Article

Rob Leslie
Rob Leslie 2 December 2015

It's Your Data, It's Your Life

What is going to live forever….data, my personal identity data, the stuff that is sitting in organisations' databases all over the world.

“It’s my life, it’s now or never, I ain’t gonna live forever” so goes the Bon Jovi song that my daughter was listening to on her iPod this morning. You know what happened next of course; for the rest of the day, I had the line “It’s my life” going around and around in my head, endlessly! But it got me thinking about a few things that really do affect me and what is going to live forever….data, my personal identity data, the stuff that is sitting in organisations’ databases all over the world.



Today when we buy something online, the data that we provide, our names and addresses and phone numbers are stored in corporate databases. Some companies are kind enough not to share this information; others, less so. The data may be sold to third parties to whom you never intended that it be given. This ever expanding web of data distribution could be putting your privacy and possibly your personal security at risk. In the cyber world there appears to be an increase in very complex social engineering attacks where hackers who have stolen your data are using it to trick you into giving them the credentials to your bank accounts, to use your credit card, to access your passwords for your email accounts. And then, once they have this information they can cause untold damage, both financial and personal. These social engineering attacks can happen at any time but are likely to occur in greater frequency around Christmas when consumers are more likely to fall victim to them.

At a conference I recently attended where I spoke on the dangers of our personal information being leaked on line, an astonishing thirty eight per cent of the audience said that they didn’t care what happens to their data. This number has fallen over the last couple of years but it still needs to go lower. I think of this group of people as akin to those who say that they don’t need insurance. You will never know that you do, until after an event has happened and the damage has been done. By then it is too late, the damage has been done.

However, all is not lost. With the impending enactment of the new EU General Data Protection Regulation, the so-called ‘Right-To-Be-Forgotten’, all organisations that collect and store personal data will have to comply with a whole new set of laws.

Firstly, my identity and personal data will be mine, legally. On demand, the organisation holding it will have to make a copy of it available to me in a form that is readily re-usable. In addition, they will have to delete it, if I so request, unless they are in a small category of regulated industries where the retention of data is strictly controlled by law. The penalties for organisations failing to comply will be punitive and could range from two to five per cent of their global revenue. This is a profound change to the personal data landscape and will drive significant change in the technologies that manage this data.

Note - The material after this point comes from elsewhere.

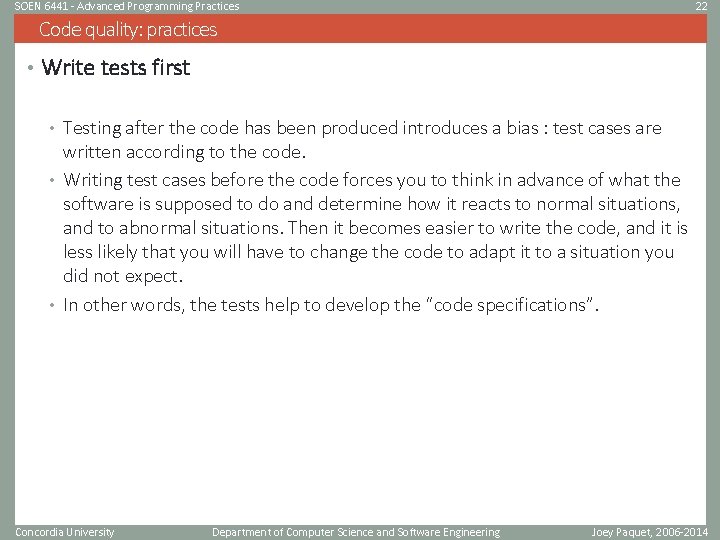This screenshot has height=540, width=720.
Task: Click the bullet marker before "Writing test cases"
Action: [54, 181]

In order to comply, new technologies will have to be developed that allow consumers to easily see what data an organisation holds about them. If that data relates to your identity, you should be able to check if that data is current or out-of-date. You should be able to request a deletion of it, or a refresh if that is what you decide. However, in the process of making this data available to you an organisation is not relieved of its obligations to protect both it and by extension your privacy. Stronger protections must be employed to ensure that hackers cannot infiltrate a company’s systems and steal your information.

Furthermore, new techniques like tokenisation will be employed to ensure tighter controls on who, when and where your personal identity information is used and stored will be put in place. You will decide the organisations who you trust to manage your identity on your behalf. These organisations will act as your proxy and will allow temporary access to companies and vendors who need access to your identity information under limited circumstances to perform a task. Once the task has been completed the access will be withdrawn and none of your personal data will remain with the vendor.

An example might be where you purchase a pair of shoes from Jimmy’s Shoe Shop. Jimmy’s Shoe Shop will be given a time-limited token to access your name, address and phone number. Once the shoes have been delivered the only thing that remains with Jimmy’s Shoe Shop is the Token reference number which will expire.

So, in summary, think carefully about where your data is going. Be aware that any emails you receive that look legitimate but arrive in a strange context may be targeting you. And lastly, take control of your data. It is yours after all and you will be entitled to control how it is used.